Tri-Color-Change Holmium-Doped Synthetic CZ
Colored yttria-stabilized synthetic cubic zirconia (CZ) has been an attractive diamond substitute since the late 1970s (R.T. Liddicoat and J.I. Koivula, “Synthetic cubic stabilized zirconia,” Summer 1978 G&G, pp. 58–60). The different colors seen in synthetic CZ are caused by the introduction of specific transition metal elements and rare earth elements (K. Nassau, “Cubic zirconia: an update,” Spring 1981 G&G, pp. 9–19). At this year’s Tucson Gem and Mineral Show, the authors obtained an interesting synthetic CZ rough that exhibited an unusual color-change behavior (figure 1). Unlike traditional color-change stones such as alexandrite, color-change corundum, and color-change garnet, this material did not exhibit different colors when illumination alternated between incandescent light and daylight conditions (approximated by CIE standard illuminants A and D65, respectively). Surprisingly, it showed three distinct hues in daylight/incandescent light (yellowish green), in fluorescent lighting corresponding to CIE standard illuminant F9 (green-blue), and in CIE standard illuminant F10 (purplish violet). One wafer with 3.32 mm thickness was polished and analyzed to understand this color-change phenomenon.

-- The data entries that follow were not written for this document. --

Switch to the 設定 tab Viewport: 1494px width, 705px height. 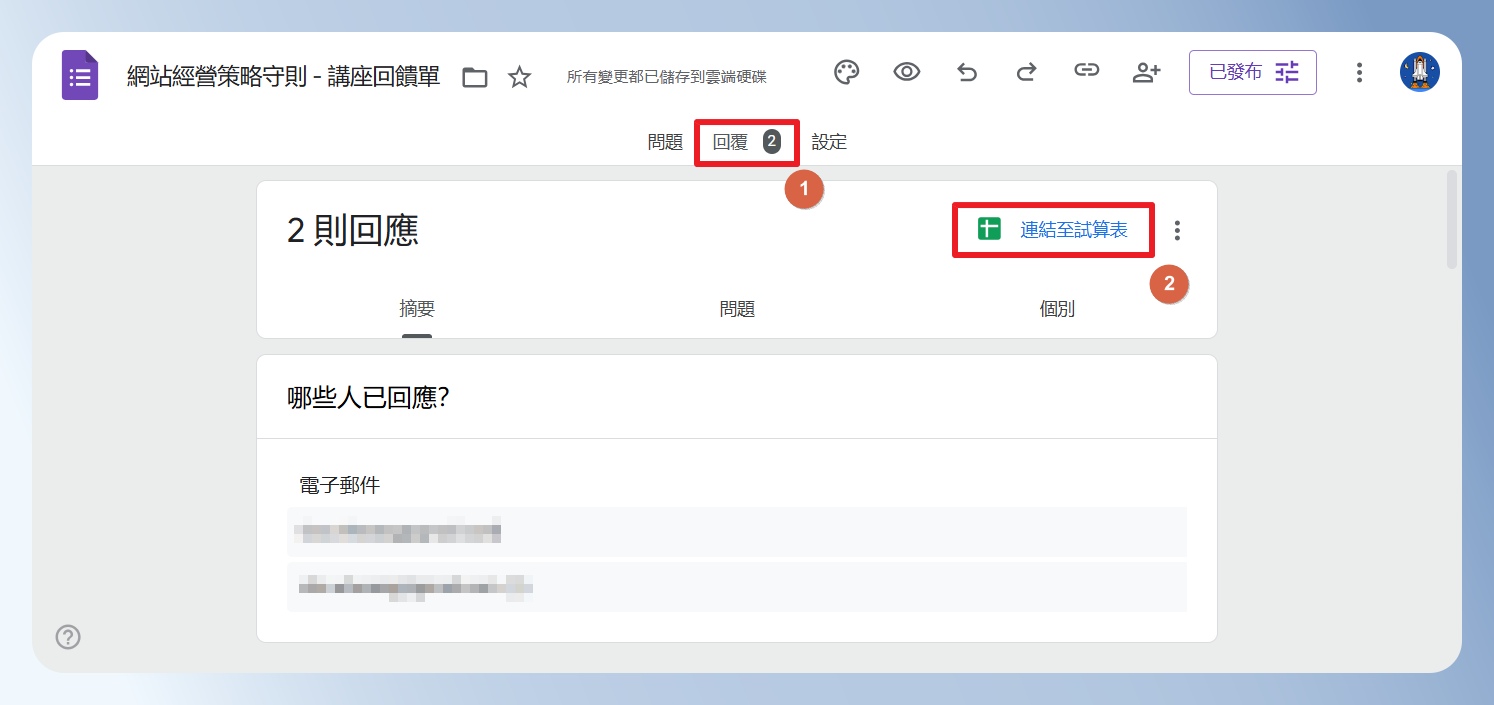click(x=829, y=142)
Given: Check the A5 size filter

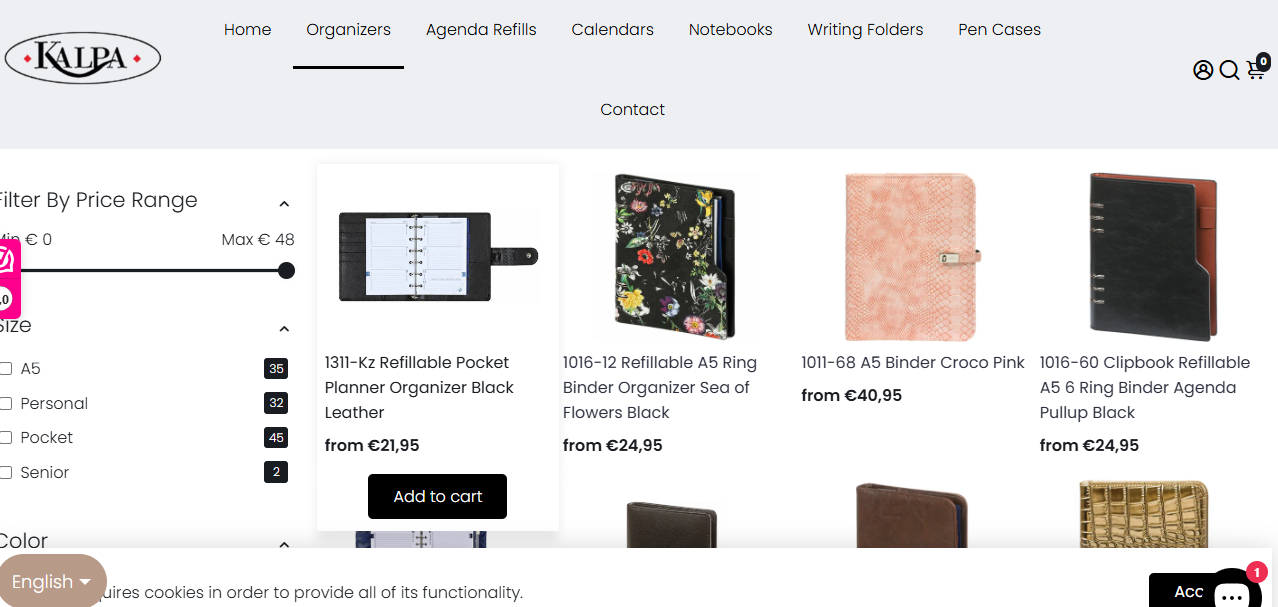Looking at the screenshot, I should [6, 369].
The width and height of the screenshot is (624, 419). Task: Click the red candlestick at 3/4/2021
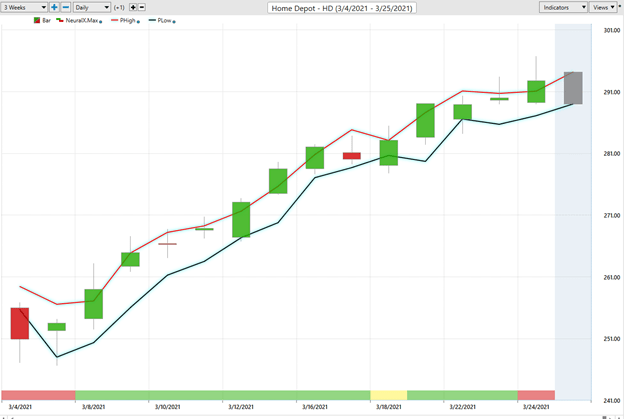19,323

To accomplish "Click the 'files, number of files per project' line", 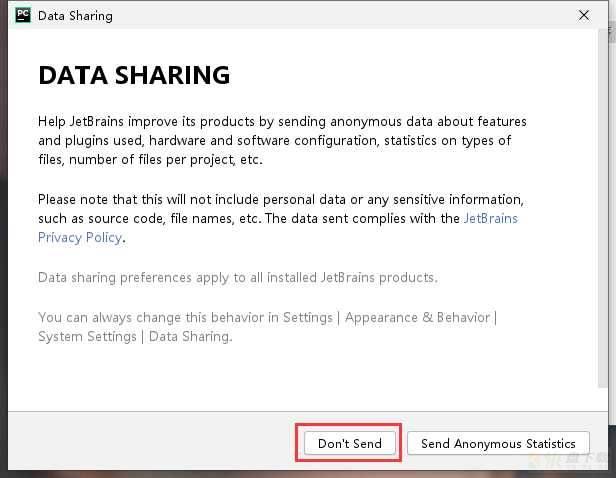I will click(x=150, y=160).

The wafer’s chemical composition was obtained using a Thermo Fisher iCAP Q ICP-MS coupled with a New Wave Research UP-213 laser ablation unit. Laser ablation–inductively coupled plasma–mass spectrometry (LA-ICP-MS) analyses were performed in the same spot where the spectroscopic data was collected. Based on its calculated chemical formula of Zr0.52Y0.45Ho0.02Hf0.01O1.79 (the formula is nonstoichiometric and calculated by forcing cations to 1 atom per formula), the wafer was a holmium-doped yttria-stabilized CZ (S. Gutzov et al., “High temperature optical spectroscopy of cubicholmium doped zirconia, Zr0.78Y0.21Ho0.01O1.90,” Physical Chemistry Chemical Physics, Vol. 9, No, 4, 2007, pp. 491–496). Holmium was the only detected chromophore, at a concentration of about 7780 ppma.
Visible spectra were collected with a Hitachi U-2910 spectrometer with a 1 nm spectral resolution at a scan speed of 400 nm/min. The wafer’s spectrum matched the holmium-doped CZ spectrum reported by Gutzov et al. (2007). The unusual color change under different illuminants can be qualitatively understood by examining figure 2. The violet and orange emission peaks of the F10 illuminant are not absorbed by Ho-doped CZ; however, there is significant absorption by holmium of the green emission peak for the F10 illuminant. This selective absorption of the F10 emissions creates a purplish violet color (figure 2, top). The F9 illuminant has more of a broadband emission, which is unaffected by the strong but narrow absorption by holmium of green light at 540 nm. This results in a blue-green color under F9 illumination (figure 2, middle). The D65 illuminant is essentially a broadband emission roughly corresponding to a black body irradiator at 6500 K. Under D65 illumination, a yellowish green color is produced because of the strong absorption of blue light by holmium (figure 2, bottom).
The wafer’s visible absorption spectrum was reflection corrected by subtracting the absorbance value at 850 nm, where no chromophoric absorption is expected, from values for every other data point along the rest of the spectrum. The reflection-loss-corrected visible spectrum can then be used to quantitatively calculate the color of this material at a wide range of path lengths and under different lighting conditions (Z. Sun et al., “Vanadium- and chromium- bearing pink pyrope garnet: Characterization and quantitative colorimetric analysis,” Winter 2015 G&G, pp. 348–369). There are large differences in the CIE L*, a*, b* color coordinates between D65, F10, and F9 (figure 3). One way to judge the quality of a color-change stone is to plot the color pair in the CIE 1976 color circle. Well-defined color-change pairings show a large hue angle difference, a small chroma difference, and high chroma values. The color coordinates of the material with a 10 mm light path length in D65, F9, and F10 were plotted in the CIE 1976 color circle shown in figure 3; calculated color panels for the illuminants were also placed alongside the faceted material (see below). The fact that the material shows three distinct hues in three different white lights makes it unique.